begin Selected extract
The first two hours were fairly easy and I was treated to picturesque lake views, minor hills, and the mountain looming large in front of me; of course, seemingly getting bigger the closer I got to it. I began my ascent on a series of steps, and found that metal poles were used as trail markers. I kept my focus as best as I could, finding one pole and then immediately looking ahead or up to find the next pole to properly keep myself on the path.
But about 2/3 of the way up, I encountered a space where two large rocks jutted out from the face of the mountain. Nestled inside what I can only call a "cleft of the rock"was a fellow hiker. I greeted her and asked her how far until I reached the summit.
"Not far," she said. I noticed that she had positioned herself in the rock and was staring out at the world below her. For the first time all morning, I looked back. The view was exquisite, but as one often-afraid-but-determined-to-tackle my fear of heights, I gulped, with eyes wide open. And then I continued scrambling upwards. Here I was, with nothing but a backpack, and a rocky face of a mountain in front of me, and I remember thinking, "A stiff wind could do me in about now."
end Selected extract
begin Given data
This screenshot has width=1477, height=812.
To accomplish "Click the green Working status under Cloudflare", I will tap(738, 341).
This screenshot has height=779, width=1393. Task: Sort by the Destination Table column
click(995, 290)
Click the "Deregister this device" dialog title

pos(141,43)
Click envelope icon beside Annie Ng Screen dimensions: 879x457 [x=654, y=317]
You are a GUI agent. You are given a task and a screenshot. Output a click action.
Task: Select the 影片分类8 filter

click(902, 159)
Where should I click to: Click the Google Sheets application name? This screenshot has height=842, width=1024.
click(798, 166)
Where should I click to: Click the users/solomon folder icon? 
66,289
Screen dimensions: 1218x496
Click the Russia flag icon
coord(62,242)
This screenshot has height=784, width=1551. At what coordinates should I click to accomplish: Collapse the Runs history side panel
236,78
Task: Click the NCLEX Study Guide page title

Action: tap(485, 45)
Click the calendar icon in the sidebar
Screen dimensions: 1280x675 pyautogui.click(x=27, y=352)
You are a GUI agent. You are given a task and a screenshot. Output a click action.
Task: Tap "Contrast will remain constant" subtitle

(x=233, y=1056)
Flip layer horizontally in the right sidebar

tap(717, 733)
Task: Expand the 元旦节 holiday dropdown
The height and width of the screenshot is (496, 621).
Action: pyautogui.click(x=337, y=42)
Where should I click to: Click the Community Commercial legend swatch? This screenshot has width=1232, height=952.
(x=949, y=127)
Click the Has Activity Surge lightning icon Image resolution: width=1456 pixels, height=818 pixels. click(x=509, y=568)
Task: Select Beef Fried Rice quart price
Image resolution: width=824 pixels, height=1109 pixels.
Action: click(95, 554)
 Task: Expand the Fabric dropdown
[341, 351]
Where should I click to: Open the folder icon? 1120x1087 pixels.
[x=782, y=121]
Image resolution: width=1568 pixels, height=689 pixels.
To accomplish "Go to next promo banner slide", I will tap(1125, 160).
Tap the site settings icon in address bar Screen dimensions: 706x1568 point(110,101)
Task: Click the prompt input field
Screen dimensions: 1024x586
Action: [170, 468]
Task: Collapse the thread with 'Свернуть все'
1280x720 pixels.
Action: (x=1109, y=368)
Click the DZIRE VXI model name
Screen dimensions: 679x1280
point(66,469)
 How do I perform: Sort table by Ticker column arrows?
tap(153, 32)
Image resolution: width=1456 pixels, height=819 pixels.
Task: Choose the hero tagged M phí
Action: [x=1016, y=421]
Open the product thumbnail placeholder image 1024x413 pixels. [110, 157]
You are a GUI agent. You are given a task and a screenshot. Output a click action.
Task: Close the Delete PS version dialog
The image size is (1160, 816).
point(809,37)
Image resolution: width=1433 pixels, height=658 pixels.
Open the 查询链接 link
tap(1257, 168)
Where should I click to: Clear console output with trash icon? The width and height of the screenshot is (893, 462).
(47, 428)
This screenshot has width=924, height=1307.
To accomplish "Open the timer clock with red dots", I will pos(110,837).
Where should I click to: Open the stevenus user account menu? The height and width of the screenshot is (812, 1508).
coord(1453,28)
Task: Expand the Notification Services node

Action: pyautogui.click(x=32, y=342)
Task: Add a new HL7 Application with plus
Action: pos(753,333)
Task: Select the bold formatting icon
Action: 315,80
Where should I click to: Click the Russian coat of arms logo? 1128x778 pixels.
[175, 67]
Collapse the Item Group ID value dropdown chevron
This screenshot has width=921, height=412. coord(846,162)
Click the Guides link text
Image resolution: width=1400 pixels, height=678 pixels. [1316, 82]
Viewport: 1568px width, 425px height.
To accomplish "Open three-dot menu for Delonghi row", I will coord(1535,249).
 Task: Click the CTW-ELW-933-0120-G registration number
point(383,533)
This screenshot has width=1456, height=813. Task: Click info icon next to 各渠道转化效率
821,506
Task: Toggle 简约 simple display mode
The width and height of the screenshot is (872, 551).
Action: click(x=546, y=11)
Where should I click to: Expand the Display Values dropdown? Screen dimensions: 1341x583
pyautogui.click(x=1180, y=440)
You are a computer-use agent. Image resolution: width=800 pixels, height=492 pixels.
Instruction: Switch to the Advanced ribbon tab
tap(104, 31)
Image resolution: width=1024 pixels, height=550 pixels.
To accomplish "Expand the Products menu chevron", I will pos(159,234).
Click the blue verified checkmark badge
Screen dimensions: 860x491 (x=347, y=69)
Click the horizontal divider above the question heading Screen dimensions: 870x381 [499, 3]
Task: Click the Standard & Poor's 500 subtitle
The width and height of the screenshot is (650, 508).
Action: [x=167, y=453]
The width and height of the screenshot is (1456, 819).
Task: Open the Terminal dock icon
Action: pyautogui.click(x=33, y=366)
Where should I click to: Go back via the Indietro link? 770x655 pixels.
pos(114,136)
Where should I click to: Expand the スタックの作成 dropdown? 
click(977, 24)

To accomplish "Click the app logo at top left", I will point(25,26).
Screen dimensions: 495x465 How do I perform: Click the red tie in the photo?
end Given data
*What you will do*.
A – Condense the paragraph of the mountain hike account that begins "The first two hours" into a short bulleted list that keeps its main facts.
B – Write the next few sentences of the mountain hike account, picking up after its final sentence.
The lines are separate material and have no connection to the mountain hike account.

*Results*.
A –
- The first two hours were fairly easy, with lake views, minor hills, and the mountain ahead seeming to grow larger on approach.
- The ascent began on a series of steps.
- Metal poles served as trail markers.
- To stay on the path, the hiker found one pole and then immediately looked ahead or up for the next.

B –
Five hours later, having summited Cradle Mountain, I rejoined Lisa at the Visitor's Center and we drove off to our next destination.
"So how was it?" Lisa wondered.
After seven hours in silence, my words came out slowly. I stared out the passenger window of the car, watching the countryside pass by as Lisa named my feelings.
"It's like you conquered the mountain, but the mountain defeated you."
All I could do was nod. Instead of feeling accomplished and exhilarated, I felt delicate, unsafe, and foolish. Scaling that mountain, the last time I've ever gone hiking alone, I remember wondering if I'd make it through to meet our child. I said fearfully, "I came down the mountain on my rear end." The only way that I could conceive of descending was to seat myself safely on each rocky ledge, and position myself downward in that manner, minimizing the impact of stepping down or, heaven forbid, losing my balance and falling.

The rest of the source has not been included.